Analysis on 315 cases of clinical adverse drug reaction/event induced by gastrodin.
- Author:
Yang-yang ZHENG
;
Zhi DONG
;
Xiao-qin LU
;
Yong-peng XIA
;
Shu-bing ZHU
- Publication Type:Journal Article
- MeSH:
Adolescent;
Adult;
Aged;
Benzyl Alcohols;
administration & dosage;
adverse effects;
Child;
Child, Preschool;
China;
epidemiology;
Drug-Related Side Effects and Adverse Reactions;
epidemiology;
Drugs, Chinese Herbal;
administration & dosage;
adverse effects;
Female;
Gastrointestinal Tract;
drug effects;
Glucosides;
administration & dosage;
adverse effects;
Humans;
Male;
Middle Aged;
Retrospective Studies;
Skin;
drug effects;
Young Adult
- From:
China Journal of Chinese Materia Medica
2015;40(10):2037-2041
- CountryChina
- Language:Chinese
-
Abstract:
With patients' general situation, medication use, occurrence time of adverse drug reaction/event (ADR/ADE), clinical manifestations and prognosis as reference items, a retrospective study was made for 315 cases with ADR/ADE induced by Gastrodin in Chongqing from January 2008 to June 2014, in order to analyze the characteristics of ADR/ADE and provide reference for rational clinical medication. The results showed that among the 315 cases with ADR/ADE, 143 cases (45.4%) were males and 172 cases (54.6%) were females, most of them (74.9%) were aged above 45; 60 cases (19.0%) with ADE were caused by off-label indications and 66 cases (21.0%) with ADE were caused by over dosage; ADR/ADE cases induced by intravenous drip mainly happened within 30 min (85.5%), ADR/ADE cases induced by oral administration mainly happened within 2 h (74.4%), and all of ADR/ ADE cases induced by intramuscular injection happened within 10 min.

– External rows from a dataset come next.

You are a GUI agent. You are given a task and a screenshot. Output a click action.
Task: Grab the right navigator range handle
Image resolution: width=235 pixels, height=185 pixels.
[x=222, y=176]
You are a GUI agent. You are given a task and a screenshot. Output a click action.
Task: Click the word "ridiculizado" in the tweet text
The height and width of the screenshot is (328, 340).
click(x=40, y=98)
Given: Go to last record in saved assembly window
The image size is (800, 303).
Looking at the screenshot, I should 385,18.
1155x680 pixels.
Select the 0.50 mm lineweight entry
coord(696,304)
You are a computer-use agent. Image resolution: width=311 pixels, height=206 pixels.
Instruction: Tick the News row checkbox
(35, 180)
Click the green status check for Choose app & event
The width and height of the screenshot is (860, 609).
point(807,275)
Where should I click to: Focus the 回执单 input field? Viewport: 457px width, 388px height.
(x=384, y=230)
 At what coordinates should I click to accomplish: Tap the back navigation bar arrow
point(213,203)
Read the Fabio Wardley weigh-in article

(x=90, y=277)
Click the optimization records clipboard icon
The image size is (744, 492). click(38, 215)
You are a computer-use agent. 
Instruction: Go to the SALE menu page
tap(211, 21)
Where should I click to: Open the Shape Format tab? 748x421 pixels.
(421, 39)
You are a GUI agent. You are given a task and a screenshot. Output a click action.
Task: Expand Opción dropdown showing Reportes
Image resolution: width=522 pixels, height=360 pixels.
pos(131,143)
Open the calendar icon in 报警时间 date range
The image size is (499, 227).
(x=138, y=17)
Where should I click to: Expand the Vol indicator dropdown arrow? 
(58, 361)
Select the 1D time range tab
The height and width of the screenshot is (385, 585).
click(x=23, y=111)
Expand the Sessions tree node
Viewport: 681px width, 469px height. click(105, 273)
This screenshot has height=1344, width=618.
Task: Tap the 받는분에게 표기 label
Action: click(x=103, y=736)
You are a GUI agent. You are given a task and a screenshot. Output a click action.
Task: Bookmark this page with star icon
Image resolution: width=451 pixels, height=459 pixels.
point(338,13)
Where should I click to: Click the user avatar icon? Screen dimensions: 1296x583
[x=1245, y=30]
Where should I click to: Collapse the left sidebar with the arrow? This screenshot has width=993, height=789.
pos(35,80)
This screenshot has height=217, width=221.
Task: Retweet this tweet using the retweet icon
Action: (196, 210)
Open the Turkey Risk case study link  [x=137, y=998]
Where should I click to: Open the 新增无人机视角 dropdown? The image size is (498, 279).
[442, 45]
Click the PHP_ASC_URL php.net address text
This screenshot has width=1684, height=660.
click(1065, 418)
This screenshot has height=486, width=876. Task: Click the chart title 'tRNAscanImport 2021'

Totally 593 ADR/ADE cases were reported, which were mainly damages in gastrointestinal system, skin and its adnexa; And 61.9% of ADR/ADE cases were newly reported. It is suggested that medical workers shall learn about the regularity and characteristics of ADR/ADE induced by gastrodin, apply it in clinic with standards, pay close attention to changes of patients' situations and attach importance to the monitoring of ADR/ADE, so as to enhance the safety of medication.